Virtually all esophageal leiomyomas are well-demarcated, homogeneously hypoechoic lesions in the muscularis mucosa or proper muscle layer on EUS, and cystic changes are rarely observed [2,5]. However, in the present case, the esophageal leiomyoma appeared as a well-demarcated but heterogeneously hypoechoic lesion in the proper muscle layer. In addition, the echogenicity of the tumor was greater than that of the surrounding proper muscle layer, and extensive cystic changes were observed. These EUS features are usually highly suggestive of malignant stromal tumors such as GISTs. Chest CT also suggested a malignant rather than a benign lesion. However, EUS and CT cannot perfectly differentiate between benign and malignant SETs. Therefore, EUS-guided fine-needle biopsy has recently emerged as a commonly used diagnostic modality, with an acceptable yield (87.9%) [6,10,11]. In the present case, because the SET was symptomatic and the EUS and CT features were highly suggestive of malignancy, the tumor was surgically resected without histopathological confirmation via EUS-guided fine-needle biopsy.

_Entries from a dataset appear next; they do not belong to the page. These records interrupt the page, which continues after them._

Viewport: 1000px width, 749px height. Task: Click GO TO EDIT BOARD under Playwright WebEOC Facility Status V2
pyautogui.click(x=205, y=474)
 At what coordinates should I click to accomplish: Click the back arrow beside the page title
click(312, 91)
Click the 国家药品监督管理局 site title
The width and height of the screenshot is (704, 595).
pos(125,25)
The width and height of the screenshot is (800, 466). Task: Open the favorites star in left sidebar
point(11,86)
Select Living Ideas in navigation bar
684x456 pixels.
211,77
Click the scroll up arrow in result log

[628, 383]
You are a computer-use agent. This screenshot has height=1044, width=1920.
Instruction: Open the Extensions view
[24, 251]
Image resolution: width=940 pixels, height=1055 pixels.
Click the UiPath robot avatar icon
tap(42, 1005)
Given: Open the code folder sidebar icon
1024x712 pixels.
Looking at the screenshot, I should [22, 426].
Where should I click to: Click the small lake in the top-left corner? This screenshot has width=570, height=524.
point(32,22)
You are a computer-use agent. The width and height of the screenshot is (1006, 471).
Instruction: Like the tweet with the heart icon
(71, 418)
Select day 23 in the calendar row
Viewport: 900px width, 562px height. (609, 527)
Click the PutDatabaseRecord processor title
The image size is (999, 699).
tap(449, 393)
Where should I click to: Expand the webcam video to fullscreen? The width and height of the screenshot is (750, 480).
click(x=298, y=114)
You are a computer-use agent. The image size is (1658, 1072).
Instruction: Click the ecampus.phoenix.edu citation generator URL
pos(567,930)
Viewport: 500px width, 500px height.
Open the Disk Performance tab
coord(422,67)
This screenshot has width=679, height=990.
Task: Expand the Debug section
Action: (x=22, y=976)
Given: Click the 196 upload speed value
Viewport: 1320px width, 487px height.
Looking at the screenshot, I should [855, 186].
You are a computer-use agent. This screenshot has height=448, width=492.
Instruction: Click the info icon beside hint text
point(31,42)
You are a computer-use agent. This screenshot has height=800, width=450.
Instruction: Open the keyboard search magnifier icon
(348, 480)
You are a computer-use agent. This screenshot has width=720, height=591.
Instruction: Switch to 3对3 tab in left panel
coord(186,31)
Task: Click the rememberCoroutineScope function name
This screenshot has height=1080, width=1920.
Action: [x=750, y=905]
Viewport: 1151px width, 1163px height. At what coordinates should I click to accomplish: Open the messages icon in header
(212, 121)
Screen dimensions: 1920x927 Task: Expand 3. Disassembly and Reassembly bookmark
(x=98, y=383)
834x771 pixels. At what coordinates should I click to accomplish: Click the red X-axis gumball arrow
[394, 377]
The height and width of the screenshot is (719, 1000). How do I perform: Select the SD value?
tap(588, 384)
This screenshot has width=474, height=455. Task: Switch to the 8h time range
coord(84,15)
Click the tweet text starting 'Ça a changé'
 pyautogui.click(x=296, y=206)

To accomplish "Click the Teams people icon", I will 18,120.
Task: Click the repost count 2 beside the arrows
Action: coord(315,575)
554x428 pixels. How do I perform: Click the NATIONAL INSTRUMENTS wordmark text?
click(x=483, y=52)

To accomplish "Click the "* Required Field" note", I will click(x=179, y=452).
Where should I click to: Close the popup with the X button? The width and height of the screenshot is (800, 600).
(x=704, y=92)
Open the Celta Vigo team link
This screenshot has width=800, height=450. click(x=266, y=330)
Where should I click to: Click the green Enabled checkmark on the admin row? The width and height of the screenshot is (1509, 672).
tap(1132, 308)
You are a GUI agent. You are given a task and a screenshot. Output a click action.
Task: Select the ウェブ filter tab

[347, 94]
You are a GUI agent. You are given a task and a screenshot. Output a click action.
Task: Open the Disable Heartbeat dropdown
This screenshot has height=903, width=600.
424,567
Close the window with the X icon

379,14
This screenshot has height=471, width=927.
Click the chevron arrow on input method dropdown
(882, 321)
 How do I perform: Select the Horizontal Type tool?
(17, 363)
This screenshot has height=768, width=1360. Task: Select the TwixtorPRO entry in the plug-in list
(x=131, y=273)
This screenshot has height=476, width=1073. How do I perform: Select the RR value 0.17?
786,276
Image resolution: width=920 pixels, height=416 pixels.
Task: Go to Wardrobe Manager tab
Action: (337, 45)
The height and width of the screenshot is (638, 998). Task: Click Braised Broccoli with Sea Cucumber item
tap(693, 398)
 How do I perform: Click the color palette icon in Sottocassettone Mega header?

Histopathologically, both leiomyomas and GISTs are mainly composed of spindle cells and display smooth muscle or nerve sheath differentiation; as such, immunohistochemical analysis is necessary for an accurate diagnosis. Leiomyomas are defined as desmin-positive and c-kit-negative tumors, whereas GISTs are defined as c-kit-positive [12]. The patient described in the present case was ultimately diagnosed with leiomyoma based on immunohistochemical staining.
Because esophageal leiomyomas are benign, resection is not required in most cases. However, when patients experience symptoms, such as dysphagia, the tumor size increases on follow-up examinations or, if the patient strongly desires to undergo tumor resection, resection is needed. In the past, surgical resection, such as thoracoscopic resection, was the primary treatment modality for esophageal leiomyomas located in the muscularis propria. However, endoscopic resection techniques, such as endoscopic submucosal dissection, endoscopic submucosal excavation, and submucosal tunneling endoscopic resection, have recently been introduced and have yielded high complete resection rates [13]. However, when a malignant SET is highly suspected, as in the present case, surgical resection is necessary to achieve satisfactory oncological outcomes.
Esophageal leiomyomas are often encountered as benign lesions during endoscopy. However, these tumors are sometimes symptomatic and do not exhibit the typical EUS and CT features of leiomyomas. In this situation, surgical resection is required to alleviate symptoms and rule out the possibility of malignancy.